The Cold War between the U.S. and China was completely different from the Cold War between the U.S. and the Soviet Union in that there was no geographic possibility of direct confrontation between their respective land forces on the ground, and little room for conventional warfare between proxies on the ground; in terms of a surface fleet confrontation, the CCP’s aircraft carriers had yet to build combat formations and were far from being a match for the U.S. Navy. Under these circumstances, the CCP’s only option to provoke a military confrontation with the United States is to use nuclear submarines and their offensive weapons, i.e., long-range strategic missiles with nuclear warheads. It is precisely in the underwater confrontation of nuclear submarines that the CCP has been able to close the gap with the U.S. nuclear submarines by spying on them, and the two sides are closer in strength. The CCP is a newcomer to the Cold War, and it is doubtful that it will adhere to the Cold War rules when toying with the nuclear threat. That is why, recently, the U.S. military gave the Communist Party a lesson in Cold War (see my article “U.S. Military Gives Communist Party a Cold War Lesson” published on this website on November 9).

The waters in which the CCP’s strategic nuclear submarines operate mean that the U.S. faces a significant CCP nuclear threat from somewhere in the ocean.Five years ago, the CCP’s strategic nuclear submarines were operating mainly in the Bohai and Yellow Seas, where the water is shallow, making it difficult for them to hide and easy to strike, so they posed little real threat to the U.S. As long as satellites or anti-submarine aircraft locked onto them, the CCP’s strategic nuclear submarines became a turtle in a jar because they were in the There is nowhere to run in the shallow waters. However, since the Communist Party of China (CPC) moved its strategic nuclear submarine base to Sanya, Hainan Island, to take advantage of the natural conditions of the deep waters of Sanya Bay near the South China Sea, the U.S. defense situation has completely changed. The Communist Party’s attempt to gain complete control of the deep waters of the South China Sea in order to allow its strategic nuclear submarines to do whatever they want, exposing the United States to the constant threat of a nuclear strike by long-range submarine-launched intercontinental missiles (SLBMs), has been a major factor in the U.S. defense situation. The U.S. political and geographic advantage in preventing war between China and the U.S., which is separated by oceans and land, no longer exists. The new Cold War implication of the nuclear submarine threat era is that a long-range nuclear missile with a range of tens of thousands of kilometers could launch a full-scale nuclear strike against the United States from any location in the South China Sea or the Pacific Ocean, and the United States must therefore focus its efforts on detecting and interdicting Chinese strategic nuclear submarine activity along the first island chain (i.e., from Japan’s Okinawa Islands to Taiwan to Luzon in the Philippines).
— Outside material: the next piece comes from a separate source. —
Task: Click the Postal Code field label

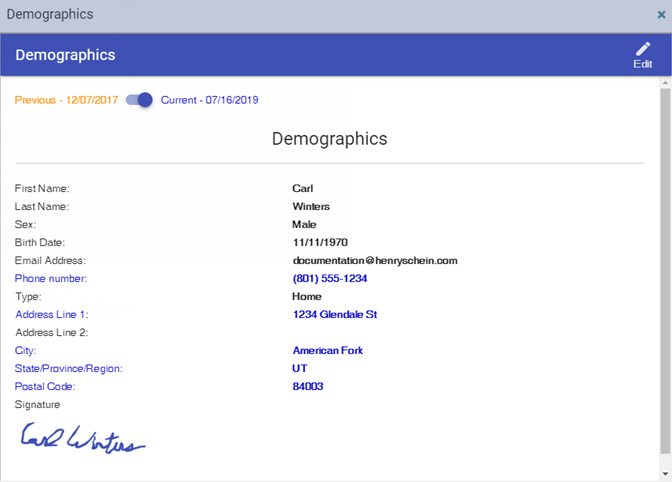Action: point(45,386)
The two geopolitically most distant nuclear powers on the planet are now forced to enter a Cold War situation in which their navies are constantly in close underwater confrontation. This situation is unimaginable to centuries of geopolitical advocates and unexplainable from an antiquated geopolitical perspective. What makes the South China Sea and the Taiwan Sea so important to the United States is the relationship between the underwater topography of the ocean. While the underwater topography of the oceans had no impact on economic development and could not be contested, after the threat of nuclear submarines became a major tool of the Cold War, the underwater topography of the oceans became a key element to be exploited by both sides in the Cold War in the first place. Instead of the traditional Cold War model of ground forces confronting each other or fighting for control of the seas, the U.S.-China Cold War became an underwater military confrontation.